Task objective »
Below are some records. Write out the line that contains "Task: Expand the sort by dropdown arrow" and all lines after it, exactly, but not the pictures.

Excerpted data »
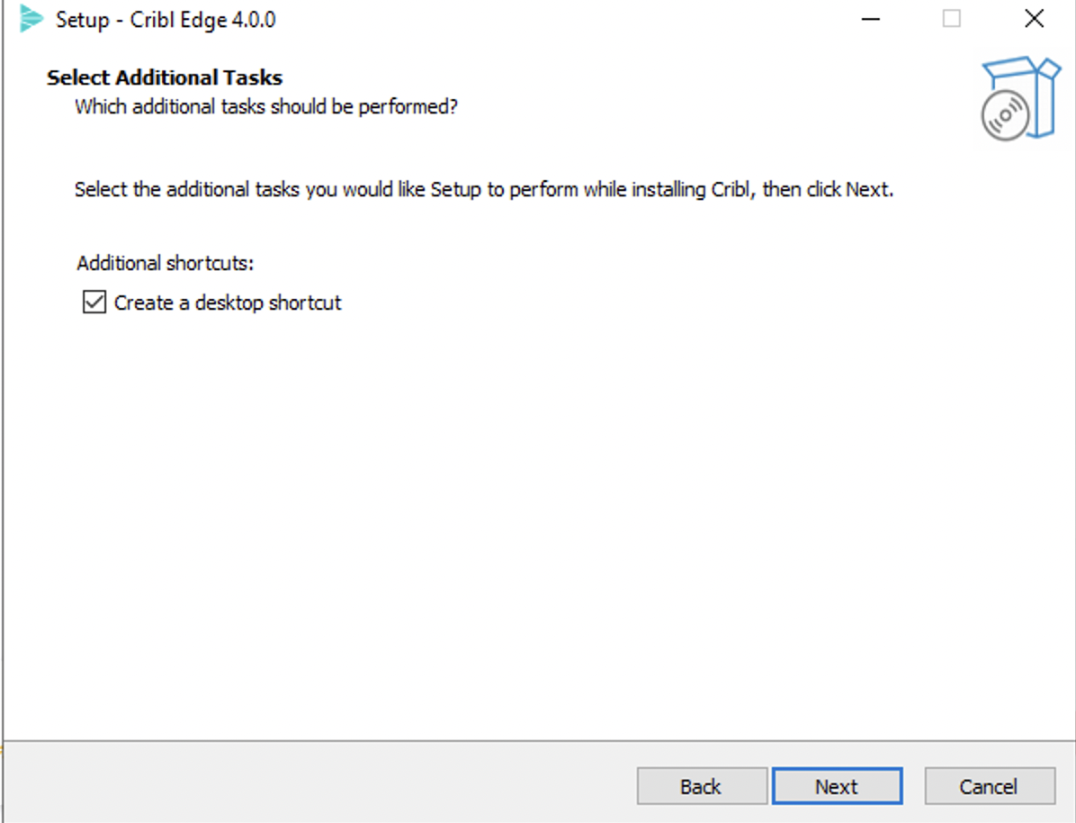Click Back to return to previous step
Image resolution: width=1076 pixels, height=823 pixels.
[701, 785]
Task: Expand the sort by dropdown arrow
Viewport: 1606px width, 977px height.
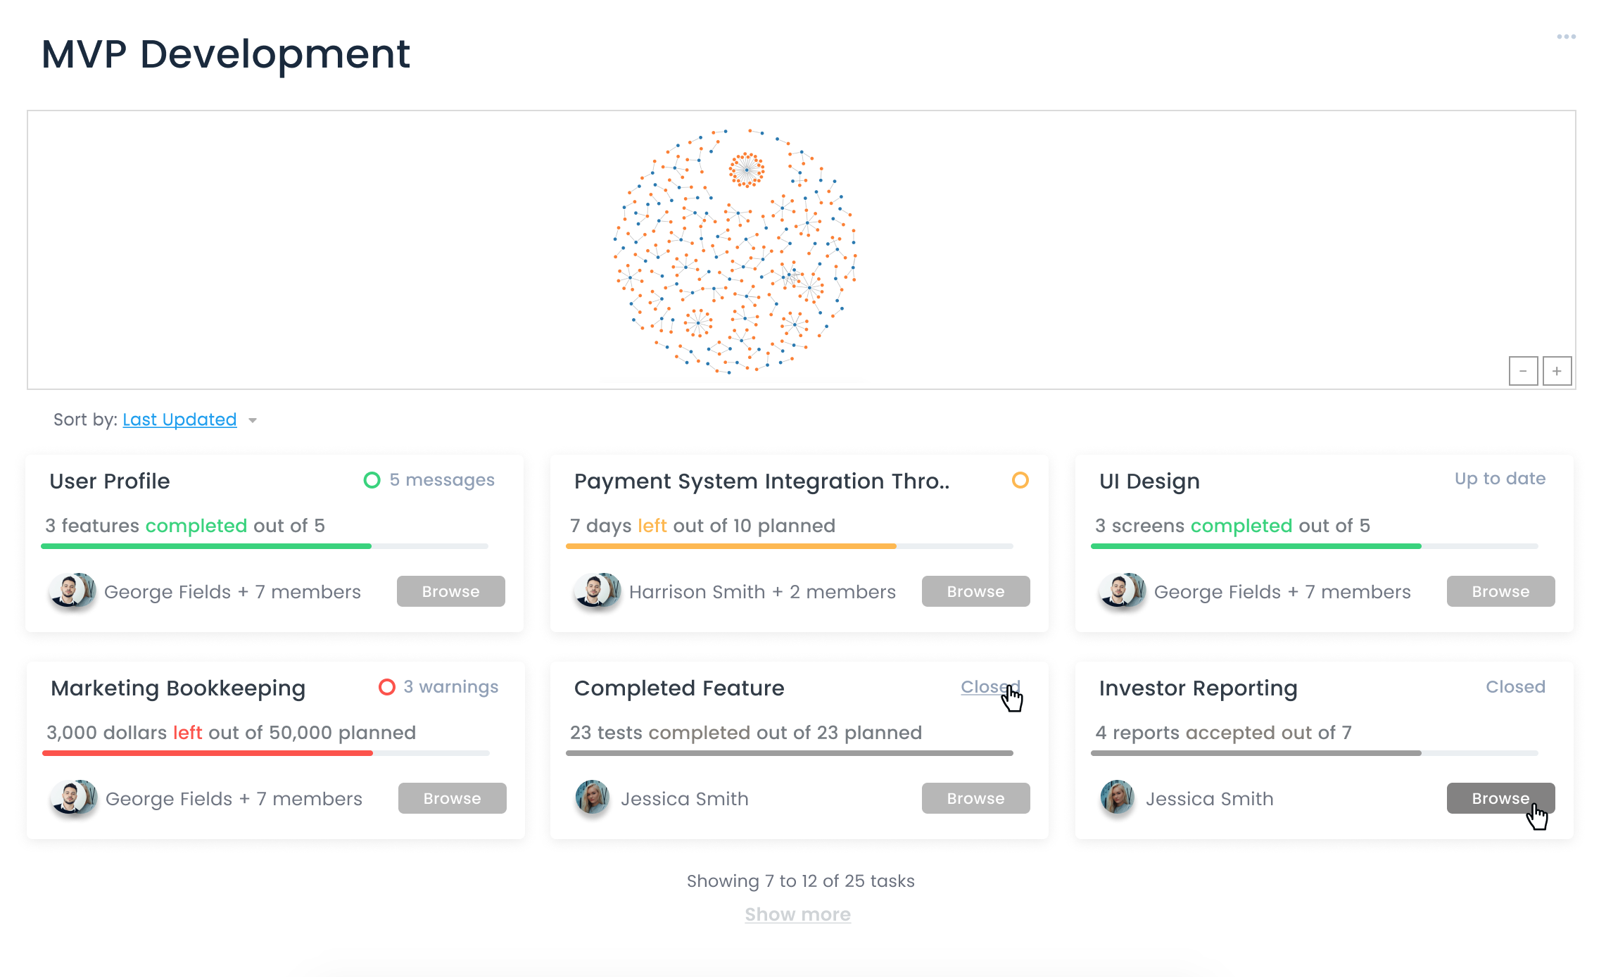Action: coord(253,421)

Exercise answer »
Task: Expand the sort by dropdown arrow
Viewport: 1606px width, 977px height.
Action: coord(253,421)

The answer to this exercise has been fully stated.